Provided material:
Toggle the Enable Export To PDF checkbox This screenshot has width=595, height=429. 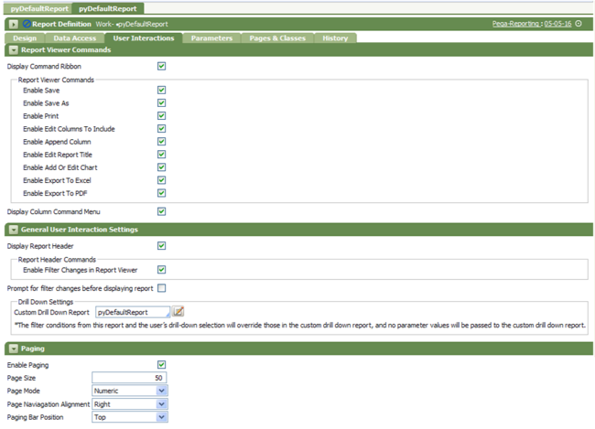pyautogui.click(x=161, y=193)
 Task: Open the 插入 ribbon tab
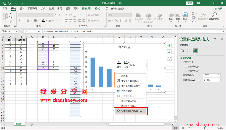pos(22,9)
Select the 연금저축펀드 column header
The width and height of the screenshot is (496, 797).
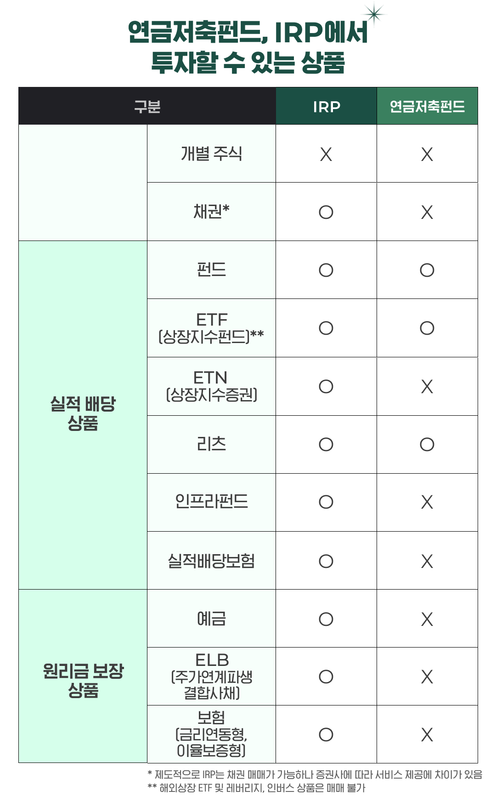coord(427,107)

Exercise aim: Each line from the one that contains "Task: Open the 插入 ribbon tab" through the end of the records should be restated exactly; include both end lines and leave any pictures out.

Written solution:
 Task: Open the 插入 ribbon tab
pos(22,9)
Select the 연금저축펀드 column header
The width and height of the screenshot is (496, 797).
coord(427,107)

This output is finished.